Wednesday, April 28, 2010

MAY is WEIGHT LOSS MONTH !!!

Hey everyone,

The title of this post comes from the first sentence in an email I recieved....from my cats vet.

It also used up a whole paragraph explaining the prevalence and health risks associated with obesity - in humans. Of course later it explained veterinary guided pet weight loss programs and sales on low calorie cat food, but somehow it had to say a blurb about fat people.

I know that obesity is a health risk - but fuck so is our obsession with weight and shape. Sometimes I wonder if drug addiction would be easier than this - you can stop using drugs but you can't stop eating without risking well, death.

Bah, I'm going on about these random stupid triggers cause I really can't piece together what's going on with me right now. I binged today- not a huge binge but still a binge nonetheless. I haven't done so for a few weeks, and I feel like I failed.

I haven't been socially isolated, but I feel like it. I've been around people the last couple days, but there is so much of myself that is alone. It appears sporatically, popping up in random text messages, facebook statuses and on this blog. I am thankful that this technology allows me to communicate a bit of this, but it cannot replace human contact. Even the sound of someones voice on the phone...

I am blaming nobody but myself for this sense of isolation. So many people have offered themselves as listeners and supporters. You would really have to force yourself upon me to get through the emotional barriers- and even then it's not guaranteed.

So I binge, stand on the scale, feel guilty, feel worthless, feel pathetic, or feel nothing at all.

I am always asking myself if this will ever really get better, or if I am only setting myself up to fail again in the future.

I cannot continue this post with any sort of coherent thought....so I am posting something I've never shown anyone. It is a letter I wrote for my mum. I wrote it shortly after my hospital discharge. The trip to Toronto I refer to is one that I took to meet the Class Afloat crew of 2010 when they returned to Canada....you know, to show support.

I never gave this to my mum, so how can I give it everyone? What if she stumbles across this blog and reads it?

Maybe she should.

I'm bearing my soul the only way I can. To all future employers, graduate school admissions staff, critics - If you search the interwebs for dirt on me....maybe this will make you raise your eyebrows. But you're freaking social workers, you've seen worse.

Dear Mum,

Today you told me how frustrated you were with me. You said how you’ve tried pushing me to do things, which ultimately “pissed me off”. For the past few days you tried leaving me alone, giving me my space, and yet I still just spend time in my room on the computer or trying to sleep.

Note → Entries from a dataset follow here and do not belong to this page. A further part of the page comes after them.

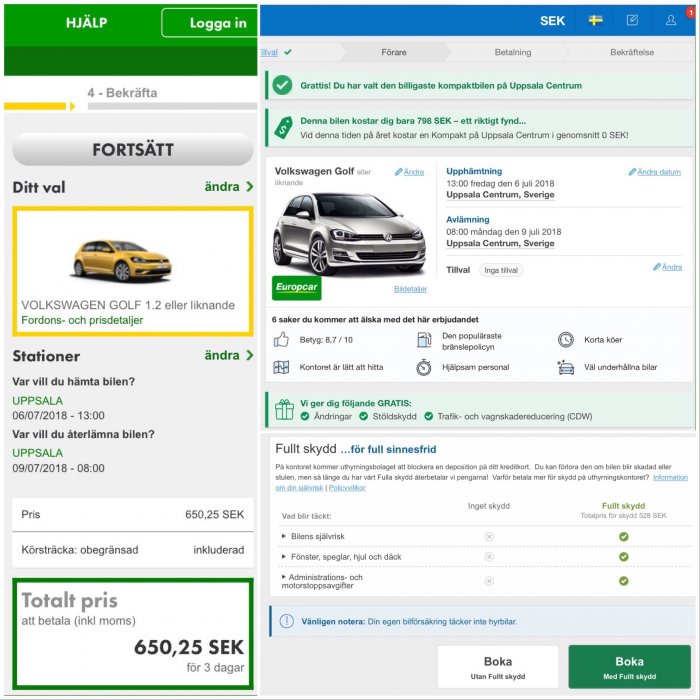This screenshot has width=700, height=700.
Task: Click the Europcar logo badge
Action: pyautogui.click(x=297, y=287)
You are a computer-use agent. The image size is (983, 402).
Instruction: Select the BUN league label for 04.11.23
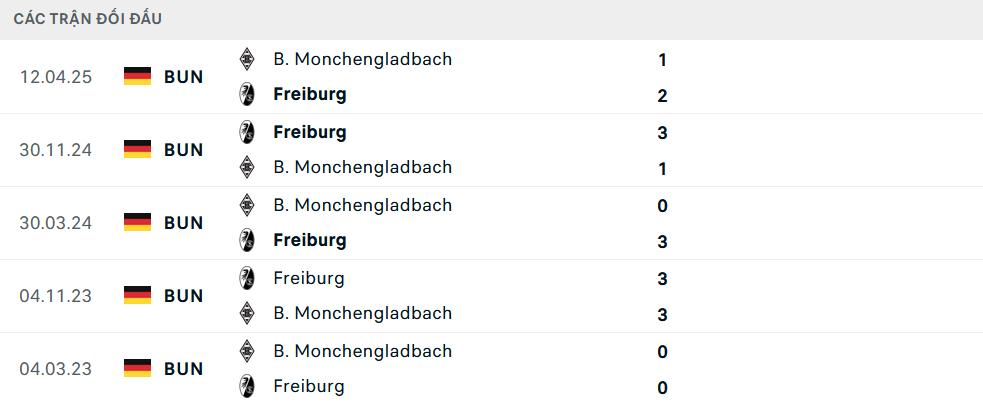[184, 296]
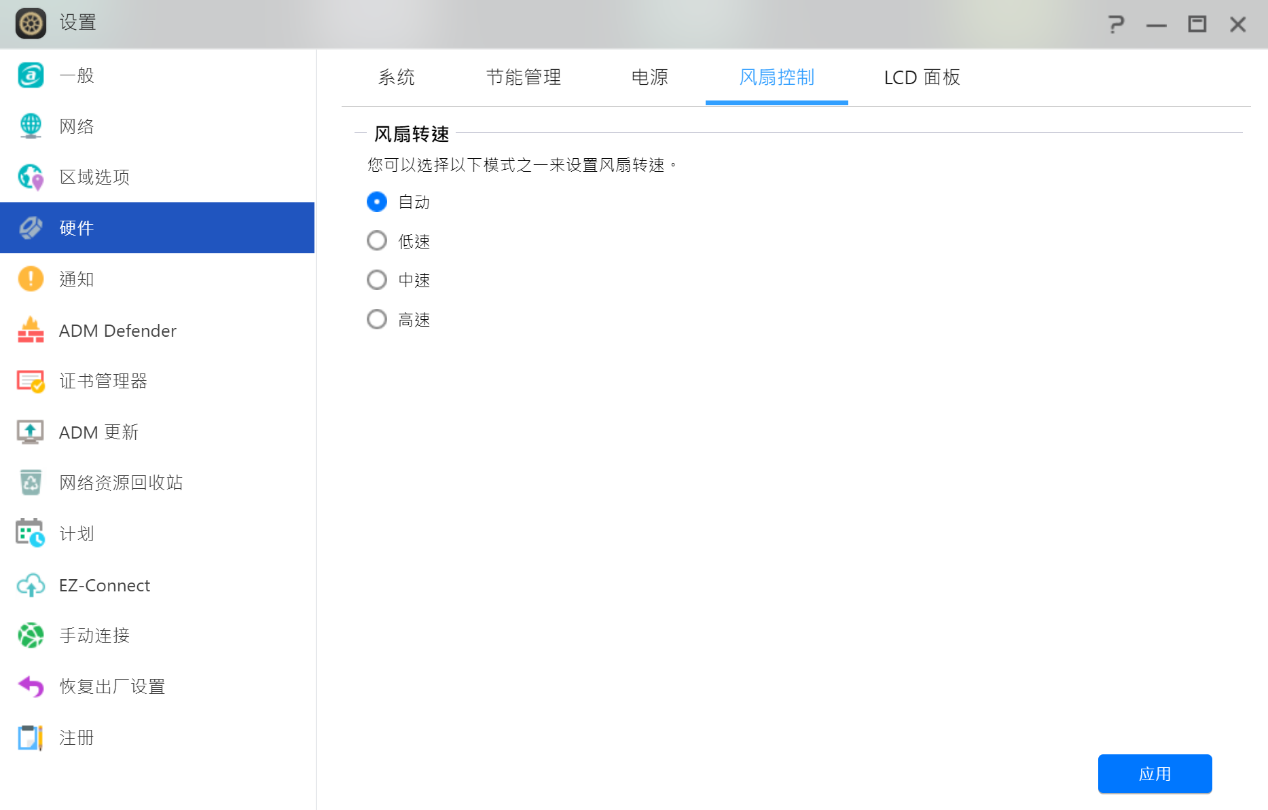Open the 网络资源回收站 recycle bin icon

click(31, 483)
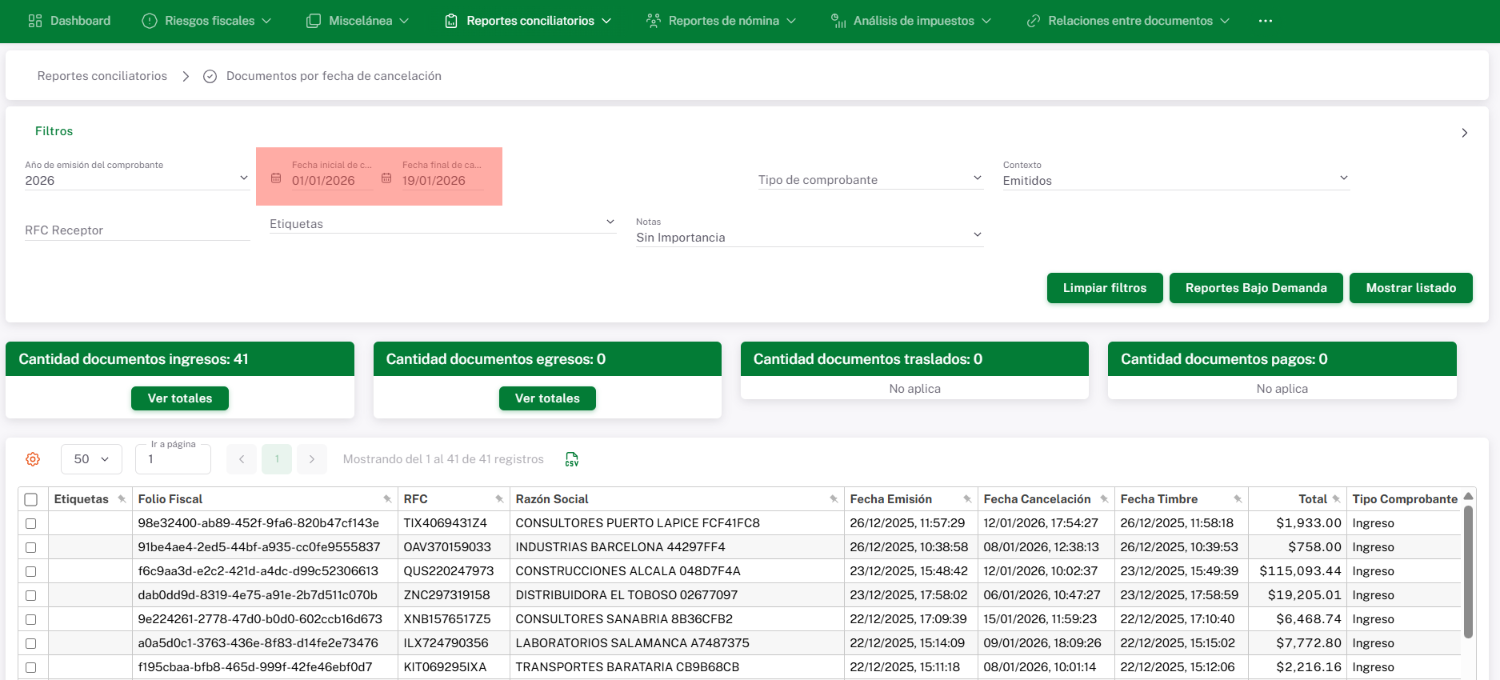Open the Análisis de impuestos menu
Viewport: 1500px width, 680px height.
(x=911, y=20)
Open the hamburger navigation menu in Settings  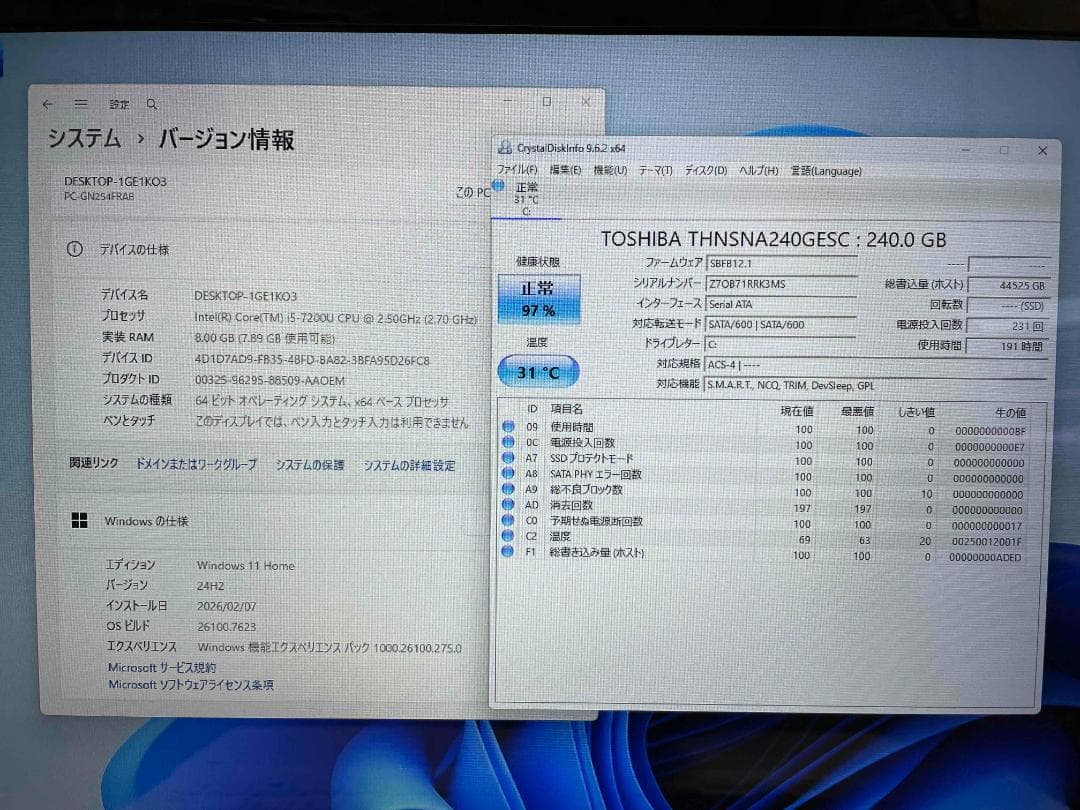coord(80,103)
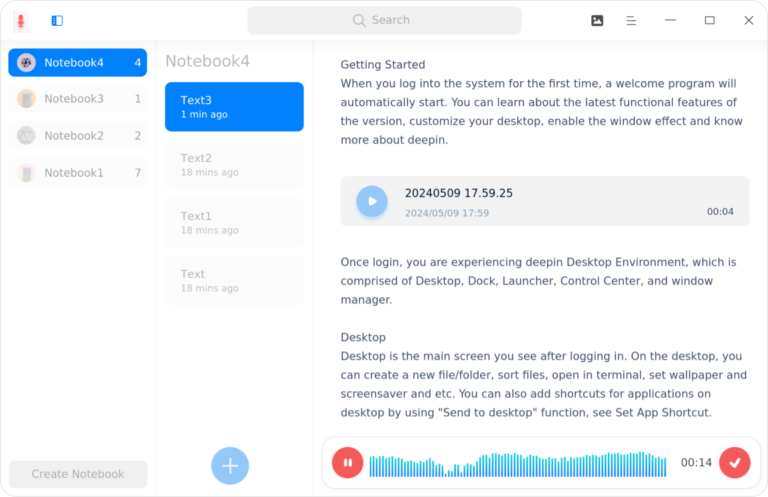Select the Text3 note
The image size is (768, 497).
tap(234, 106)
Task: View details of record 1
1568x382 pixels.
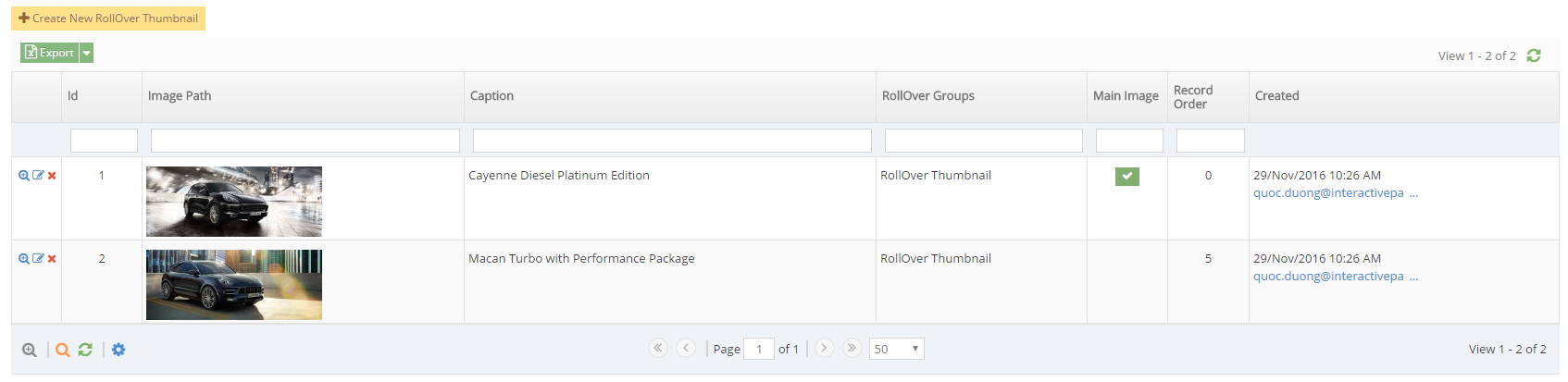Action: (24, 176)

Mum, I know this frustration comes from a place of love and concern, but I feel like it’s another failure.

You know how when you critisize me, and I wince and sort of cower? I do that cause hurting, disappointing, or frustrating you (all people, but especially you) hurts me so much. When I do that I am saying “I give up, do whatever you want to me, I’m sorry, I know I’m a failure”. Dudesie laughs at me when I do it, you get frustrated….I want to disappear.

I really wish I could change that reaction. I wish I could tell you exactly what I wanted/needed for support. Letting me go to Toronto Sunday night was a big one for me, yet I still felt residual anger from you.

Perhaps I am a classic case of avoidant personality disorder. I need people like everyone does, and I care so much about them. However, I’m so scared of screwing it up, by acting weird, by anything….You know that if I have a conversation with someone, I will realize what I was saying and instantly feel ashamed for saying something wrong, in an odd voice, anything that could be insulting. I know by saying this you’re left asking “so what should I do? Walk on eggshells? Not be open with you?”

I don’t know mum. I don’t know what you need to do or say. I’m trying to figure out what I can do or say. So often I wish I’d never been born, that some other DNA mixture of you and Dudesie could create someone who got hurt too easily. You both are such wonderful parents, and all you ever wanted was for me to be happy. I failed.

I don’t know what to do when your around. I’m used to the “mumsie hurricane” that comes and gets me to clean, buy furniture, make lists. True, it is exhausting. However, when you act aloof and try to give me space it feels like you’re angry at me. I know that must be an awful situation for you.

Right now I just want to be alone. Ok, not alone but not with people. I feel like I’m being critiqued. I feel like I’m an awful, lazy person for not wanting to get out of bed. I feel if I made food, you might remark “you’re only eating THAT? That’s pathetic Alex”. I know you only made this comment once in the past, and it was because you didn’t know a lot about eating disorders and were just so frustrated you may have snapped, but it still pops into my head when I eat a lighter meal. At the same time, ED is telling me that I’m eating huge amounts of food and will become obese and even more worthless. So I’m trapped: ED oversees my eating habits, and now (even though you are trying hard not to) I can’t but feel like you do too.